Hardware Sizing
Hardware Sizing (Standalone Install)
Small Tier - 16 Core, 128G RAM (r5.4xlarge / E16s v3)
Component | RAM | Cores |
---|---|---|
Web | 2g | 2 |
Postgres | 2g | 2 |
Spark | 100g | 10 |
Overhead | 10g | 2 |
Medium Tier - 32 Core, 256G RAM (r5.8xlarge / E32s v3)
Component | RAM | Cores |
---|---|---|
Web | 2g | 2 |
Postgres | 2g | 2 |
Spark | 250g | 26 |
Overhead | 10g | 2 |
Large Tier - 64 Core, 512G RAM (r5.16xlarge / E64s v3)
Component | RAM | Cores |
---|---|---|
Web | 4g | 3 |
Postgres | 4g | 3 |
Spark | 486g | 54 |
Overhead | 18g | 4 |
Important Collibra DQ requires a limit of 2TBs for large tier jobs. For DQ jobs that exceed 2TBs, you must filter down columns or rows.
Estimates
Sizing should allow headroom and based on peak concurrency and peak volume requirements. If concurrency is not a requirement, you just need to size for peak volume (largest tables). Best practice to efficiently scan is to scope the job by selecting critical columns. See Scaling your DQ Job for more information.

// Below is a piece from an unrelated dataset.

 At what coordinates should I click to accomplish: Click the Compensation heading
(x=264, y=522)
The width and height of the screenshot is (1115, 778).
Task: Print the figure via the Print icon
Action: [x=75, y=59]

Bytes per Cell | Rows | Columns | Gigabytes | Gigabytes for Spark (3x) |
---|---|---|---|---|
16 | 1,000,000.00 | 25 | 0.4 | 1.2 |
16 | 10,000,000.00 | 25 | 4 | 12 |
16 | 100,000,000.00 | 25 | 40 | 120 |
16 | 1,000,000.00 | 50 | 0.8 | 2.4 |
16 | 10,000,000.00 | 50 | 8 | 24 |
16 | 100,000,000.00 | 50 | 80 | 240 |
16 | 1,000,000.00 | 100 | 1.6 | 4.8 |
16 | 10,000,000.00 | 100 | 16 | 48 |
16 | 1,000,000,000.00 | 100 | 1600 | 4800 |
16 | 100,000,000.00 | 100 | 160 | 480 |
16 | 1,000,000.00 | 200 | 3.2 | 9.6 |
16 | 10,000,000.00 | 200 | 32 | 96 |
16 | 100,000,000.00 | 200 | 320 | 960 |
16 | 1,000,000,000.00 | 200 | 3200 | 9600 |
Cluster
If your program requires more horsepower or (Spark) workers than the example tiers above which is fairly common in Fortune 500 companies than you should consider the horizontal and ephemeral scale of a cluster. Common examples include Amazon EMR and Cloudera CDP. Collibra DQ is built to scale up horizontally and can scale to hundreds of nodes.